Maternal corticosterone regulates nutrient allocation to fetal growth in mice

Abstract

Stresses during pregnancy that increase maternal glucocorticoids reduce birth weight in several species. However, the role of natural glucocorticoids in the mother in fetal acquisition of nutrients for growth remains unknown. This study aimed to determine whether fetal growth was reduced as a consequence of altered amino acid supply when mice were given corticosterone in their drinking water for 5 day periods in mid to late pregnancy (day, D, 11-16 or D14-19). Compared to controls drinking tap water, fetal weight was always reduced by corticosterone. At D16, corticosterone had no effect on materno-fetal transfer of [(14)C]methylaminoisobutyric acid (MeAIB), although placental MeAIB accumulation and expression of the Slc38a1 and Slc38a2 transporters were increased. However, at D19, 3 days after treatment ended, materno-fetal transfer of MeAIB was increased by 37% (P < 0.04). During treatment at D19, placental accumulation and materno-fetal transfer of MeAIB were reduced by 40% (P < 0.01), although expression of Slc38a1 was again elevated. Permanent reductions in placental vascularity occurred during the earlier but not the later period of treatment. Placental Hsd11b2 expression, which regulates feto-placental glucocorticoid bioavailability, was also affected by treatment at D19 only. Maternal corticosterone concentrations inversely correlated with materno-fetal MeAIB clearance and fetal weight at D19 but not D16. On D19, weight gain of the maternal carcass was normal during corticosterone treatment but reduced in those mice treated from D11 to D16, in which corticosterone levels were lowest. Maternal corticosterone is, therefore, a physiological regulator of the amino acid supply for fetal growth via actions on placental phenotype.

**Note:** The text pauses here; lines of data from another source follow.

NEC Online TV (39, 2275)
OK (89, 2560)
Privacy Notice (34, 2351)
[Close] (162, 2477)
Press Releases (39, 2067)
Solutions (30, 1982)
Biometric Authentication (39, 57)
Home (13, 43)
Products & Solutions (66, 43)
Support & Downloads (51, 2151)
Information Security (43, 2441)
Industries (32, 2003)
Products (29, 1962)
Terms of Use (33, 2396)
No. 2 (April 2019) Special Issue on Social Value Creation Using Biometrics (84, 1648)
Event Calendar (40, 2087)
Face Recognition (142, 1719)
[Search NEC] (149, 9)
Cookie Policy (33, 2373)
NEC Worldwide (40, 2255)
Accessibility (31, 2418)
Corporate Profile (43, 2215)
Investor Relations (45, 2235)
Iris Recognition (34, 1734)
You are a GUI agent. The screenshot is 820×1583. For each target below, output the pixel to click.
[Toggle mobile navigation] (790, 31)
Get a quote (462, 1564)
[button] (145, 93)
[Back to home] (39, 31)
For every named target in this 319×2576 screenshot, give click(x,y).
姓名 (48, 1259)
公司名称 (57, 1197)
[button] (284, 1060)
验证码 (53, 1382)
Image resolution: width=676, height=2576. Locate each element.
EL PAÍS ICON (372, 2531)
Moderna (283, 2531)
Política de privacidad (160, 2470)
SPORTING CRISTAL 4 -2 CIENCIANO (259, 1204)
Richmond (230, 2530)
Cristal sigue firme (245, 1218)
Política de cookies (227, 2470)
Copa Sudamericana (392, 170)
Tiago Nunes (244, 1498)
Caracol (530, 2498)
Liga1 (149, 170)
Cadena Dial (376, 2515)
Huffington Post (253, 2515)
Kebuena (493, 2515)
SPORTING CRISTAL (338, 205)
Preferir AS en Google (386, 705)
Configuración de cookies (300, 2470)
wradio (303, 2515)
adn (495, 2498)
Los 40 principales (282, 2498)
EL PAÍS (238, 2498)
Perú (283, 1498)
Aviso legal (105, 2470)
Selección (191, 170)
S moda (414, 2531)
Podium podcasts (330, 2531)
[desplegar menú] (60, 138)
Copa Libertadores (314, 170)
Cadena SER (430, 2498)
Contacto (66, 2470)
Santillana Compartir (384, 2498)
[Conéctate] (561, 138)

Figure 1. Interdependence of fetal weight, materno-fetal clearance of [¹⁴C]methylaminoisobutyric acid (MeAIB) and maternal plasma corticosterone at D19 of pregnancy

Mice drank tap water throughout (open circles) or were given corticosterone from D11 to D16 (diamonds) or from D14 to D19 (Ad lib, filled circles; Pair fed, grey circles). Each point represents one dam; litter means are displayed for fetal weight and MeAIB clearance. Corticosterone concentrations presented on logarithmic scale. All significant Pearson correlations: r=−0.53, P < 0.001, n= 51 dams (A); r=−0.47, P= 0.001, n= 45 dams (B); r= 0.62, P < 0.001, n= 45 (C).

Figure 2. Materno-fetal transport of [¹⁴C]methylaminoisobutyric acid (MeAIB) in control (Con) and corticosterone (Cort) treated mice at D16 and D19 of pregnancy

Data are means ± SEM. Mice drank tap water throughout (D16 Con, n= 12; D19 Con, n= 22) or were given corticosterone from D11 to D16 (D16 Cort, n= 8; D19 Post cort, n= 7) or from D14 to D19 (D19 Cort Ad lib, n= 7; D19 Cort Pair fed, n= 8). †Significant difference (P < 0.05) from age-matched control by Student's t test; a, b and c, represent significantly different groups by one-way ANOVA with Bonferroni post hoc test.

Figure 3. Relative expression of Slc38a genes in control and corticosterone treated placentae

Data are means ± SEM relative to age-matched control group. n= 6 placentae per group. Mice drank tap water throughout (D16 Con, D19 Con) or were given corticosterone from D11 to D16 (D16 Cort; D19 Post cort) or from D14 to D19 (D19 Cort Ad lib; D19 Cort Pair fed). †Sgnificant difference (P < 0.05) from age-matched control by Student's t test; a and b represent significantly different groups by one-way ANOVA with Bonferroni post hoc test. Gene expression was determined by the ΔΔC_t method relative to Hprt1 and Sdha.

Figure 4. Expression of genes regulating glucocorticoid bioavailability in control and corticosterone treated placentae

Data are means ± SEM relative to age-matched control group. n= 6 per group. Mice drank tap water throughout (D16 Con, D19 Con) or were given corticosterone from D11 to D16 (D16 Cort; D19 Post cort) or from D14 to D19 (D19 Cort Ad lib; D19 Cort Pair fed). †Significant difference (P < 0.05) from age-matched control by Student's t test; a and b, represent significantly different groups by one-way ANOVA with Bonferroni post hoc test. Gene expression was determined by the ΔΔC_t method relative to Hprt1 and Sdha.